Integrity is a special thing to attain, and more importantly, hold onto over the course of your life.
Fred Rogers had loads of integrity. He could have bottled that stuff up and sold it for charity efforts. The man opened up his heart to anyone and everyone who would sit down and talk to him. It didn’t matter what you had done or been guilty of morally-he was your friend. He was everybody’s friend.
Marielle Heller (“Can You Ever Forgive Me?”) wisely carves out an impactful piece of Rogers’ life for her new film, “A Beautiful Day in the Neighborhood.” It was Rogers’ interview with Esquire journalist Tom Junod in 1998 that inspired the movie, which runs smoothly just under 110 minutes long. A meeting of polar opposites in Junod, named Lloyd Vogel here (Matthew Rhys), and Rogers (Tom Hanks) put forth the greatest test of the PBS kid’s show host’s power of compassion.
Vogel, a cynical soul with hardened issues involving an estranged father (the limitlessly talented Chris Cooper), didn’t believe in Rogers’ ways. He thought it was an act, a ploy to get viewers and make a bunch of money. A 400 word puff piece turned into something else when Rogers pulled his trademark move, turning a standard interview around, becoming an emotional tell-all of the person on the other side of the table.
This movie is so well done and insightful. All these years later and Rogers is still teaching us vital things, through Heller’s lens and Hanks’ words. The actor is arguably cinema’s greatest living actor, a guy who can handle comedy roles, lightly dramatic roles, and tackle the toughest and deepest of portrayals.
Think about it for a minute. He’s played a mentally impaired war hero, an astronaut, a homosexual attorney with AIDS who fights for his life, a mob hitman, embattled neighbor dealing with a bird issue, a ship Captain, a military captain, an insurance agent turned government spy hostage negotiator, and so much more. In close to 90 performances, Hanks has done it all, but here, he proves that a surprise or two is still in order.
Thankfully, he doesn’t use loads of makeup or prosthetic to play Rogers, just an outfit and haircut. Pros like Hanks don’t need a lot of help to slip into the skin of a character, real or not. He nails the voice, movements, and overall sincerity Rogers offered, and he never wavers. Calling Hanks Oscar-worthy is like saying a sandwich requires bread to be whole.
Rhys, though, is the real standout here. Vogel isn’t an easy nut to crack, and you needed an actor to not go so hard so early in the role. Rhys is a patient performer, slowly uncoiling all of Lloyd’s rage towards his father and in the vicinity of any cheery soul that comes within a few miles of his presence. The man has played several reporter-types in his time on screen, but Vogel allows him to be a writer with a background that expands as the movie grows old.
Cooper gives a rich and layered performance in a supporting role, showing a father sprinting internally to make up for lost time, but finding the desire empty from the other side. Susan Kelechi Watson (Beth on NBC’s “This Is Us”) is very good as Lloyd’s embattled wife, dealing with an infant child as well as an overgrown one.
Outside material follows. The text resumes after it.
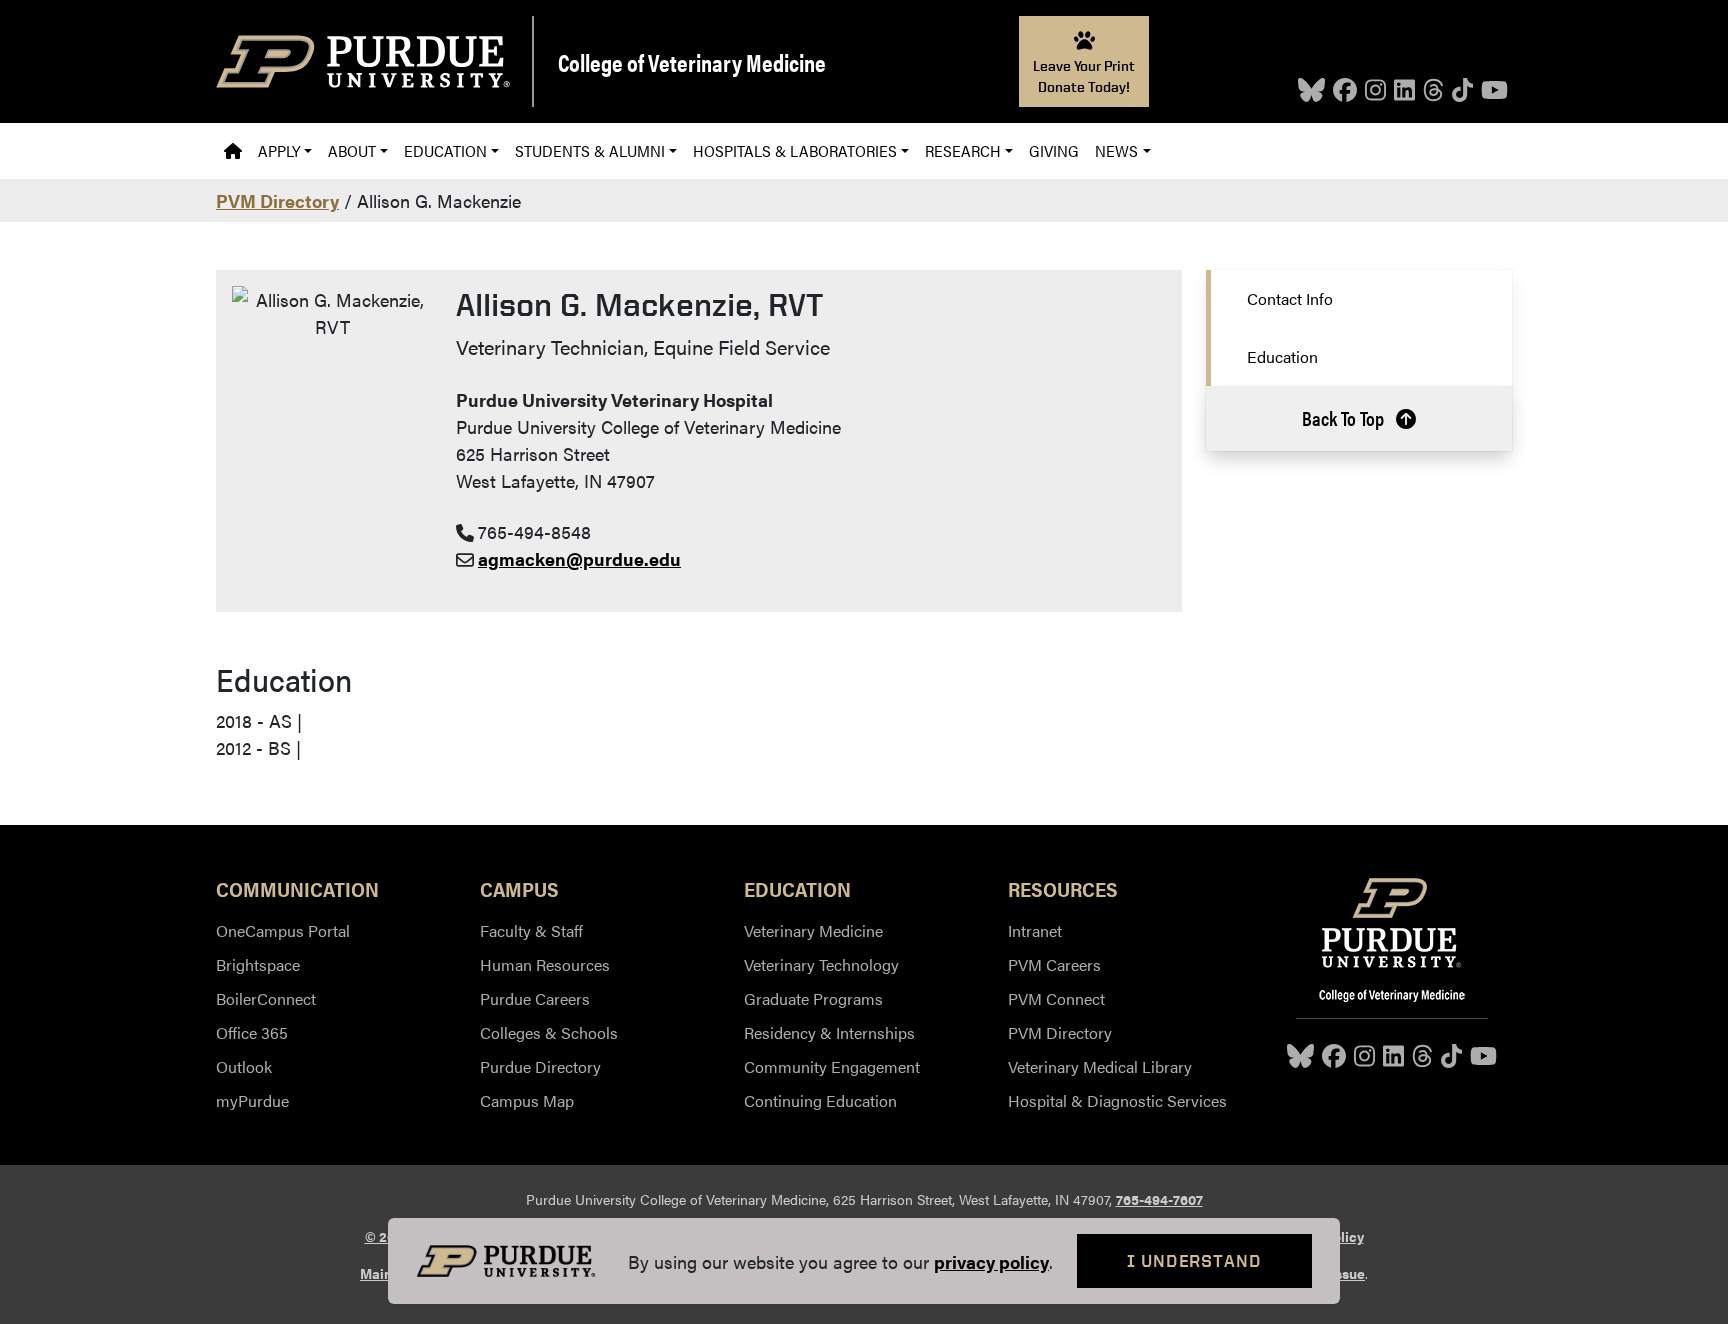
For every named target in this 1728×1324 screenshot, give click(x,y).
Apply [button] (279, 150)
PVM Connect (1056, 998)
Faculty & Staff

Micah Fitzerman-Blue and Noah Harpster’s (who co-stars in the film) script is sharp, taking some liberties in the true story that inspires the film without entering melodramatic waters. They don’t forget to let the actor’s, history, and the environment play a part in the tale. A scene in a restaurant where Rogers asks Vogel to take 60 seconds to reflect is just as powerful as a train full of strangers serenading Rogers with his own song.
Heller makes some provocative choices in her direction, including the use of Rogers’ old sets as the city skylines. Instead of a wide shot of New York or Pittsburgh, you get the old fashioned toy-enabled look of something you’d see on the old PBS show instead, and it works. The goal of the film is to using Rogers’ devices to heal Vogel’s pain, and that’s an all-encompassing mission.
Is the film a little predictive? Sure, but that doesn’t lessen the impact. All films don’t have to be mystery-driven ballads about greedy families stabbing and poisoning each other for millions. No offense, Rian Johnson. Some film just need to make us feel something nostalgic while reinforcing an old lesson about compassion for strangers.
Many years later, Rogers is still showing us what life is, and should be, all about. Helping others, promoting goodness, and never passing up a chance to make someone smile. Try naming someone who has a bigger impact on so many generations.
In an isolated story, Heller, Hanks, and Rhys never forget about that effect and champion it so bright that it affects many lives in the process of the film.
The cinematography is solid without being exceptional, but the production design, specifically the show sets, are very well done. The score is patient and doesn’t overwhelm.
I’d recommend this movie to just about anyone. All of us need a film like this, an important reminder of what we are doing here and what the goal should.
Hanks soars, Rhys breaks out, and Heller proves that she’s one of cinema’s directors to watch.